The structure of Japanese is similar to that of Korean. Both Japanese and Korean have some similarities to languages in the Altaic and Uralic language families. The origins of both Japanese and Korean are still uncertain.
Japanese is spoken in different styles according to social situations. The intimate is correct in everyday conversation with family, friends, and coworkers. The polite is used with cultivated company and strangers. The honorific style confers honor and respect when spoken and is used for older people and superiors. There are also the impersonal style used in speeches and writing, and the modern literary style.
The Japanese language has both inflected and uninflected words. Each inflected word consists of a stem and one or more of a set of endings. Among inflected words are adjectives and verbs. The uninflected words include nouns and most conjunctions and postpositionals. A postpositional indicates a noun’s grammatical function within the sentence.
The Japanese language has 16 consonant sounds and 5 vowel sounds—ah, ee, oo, eh, and oh. A syllable may consist of only a vowel, only the nasal n, a consonant plus a vowel, or a consonant plus the semivowel y plus a vowel. Thus, the word ryokan would have three syllables—ryo, ka, n. The word taitei has four syllables—ta, i, te, i.
The Japanese predicate always ends the sentence, preceded by subject, object, indirect object, and other phrases in variable order. Each noun is followed by a postpositional.
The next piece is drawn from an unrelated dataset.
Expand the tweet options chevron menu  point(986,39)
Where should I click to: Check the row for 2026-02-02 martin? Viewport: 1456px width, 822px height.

The Japanese borrowed the Chinese system of writing, as well as many Chinese words. To express the complex Japanese grammatical endings, some Chinese characters were used as phonetic symbols without any meaning attached. These were later simplified into two systems of phonetic symbols called kana, which represent the sounds of the Japanese syllables.
Today, the two kana systems, called syllabaries, and about 2,000 Chinese characters are used in writing Japanese. The hiragana syllabary is used most often. It is a set of rounded characters derived from cursive Chinese characters. The more angular katakana syllabary is derived from parts of Chinese characters. Katakana is used to write words and other language elements in the equivalent elements of another alphabet. Katakana is also used to make a word stand out in a text, much like italics are used in English.
The Roman alphabet is also taught in Japanese schools, along with Romanized Japanese. Most books about Japan Romanize Japanese using the Hepburn system. This system writes consonants with their nearest English equivalent and vowels as in Italian. A slightly different Romanization, the National, is taught in Japan.